Geschieht dies aber aus reiner Selbstsucht oder mit dem Ziel, unter allen Umständen besser, schöner oder reicher sein zu wollen als alle anderen, dann könnte es schon sein, dass das Universum die Bestellung ablehnt. Geschieht es hingegen im Gedanken, das zu bestellen, was für einem das Wesentliche, das Passende und das Richtige ist – und was auch wirklich zu einem gehört –, dann ist die Chance gross, dass die Bestellung auch eintrifft.

Die Welt braucht Ärzte, Handwerker, Bauern, Sänger, Schauspieler; sie braucht kräftige Menschen, intelligente Menschen, hilfsbereite Menschen; sie braucht Pflegerinnen, Schriftsteller und Musiker genauso wie Richter, Anwälte oder Psychotherapeuten. Die Frage ist: Was gehört zu mir? Was ist – aus universeller Sicht – meine Aufgabe? Wenn ich das richtig spüre, bin ich auf dem richtigen Weg; und der Erfolg wird sich früher oder später einstellen.

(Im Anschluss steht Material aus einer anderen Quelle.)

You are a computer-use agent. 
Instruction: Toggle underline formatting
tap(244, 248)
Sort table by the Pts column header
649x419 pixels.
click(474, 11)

So bleibt wohl nur noch eine Frage: Wie finde ich heraus, was wirklich zu mir passt? Sicher nicht in einer lauten Disco, im Getümmel eines Warenhauses oder im Internet; viel eher ist die Antwort darauf – auch wenn das etwas altmodisch klingt – in der Ruhe und in der Stille zu finden.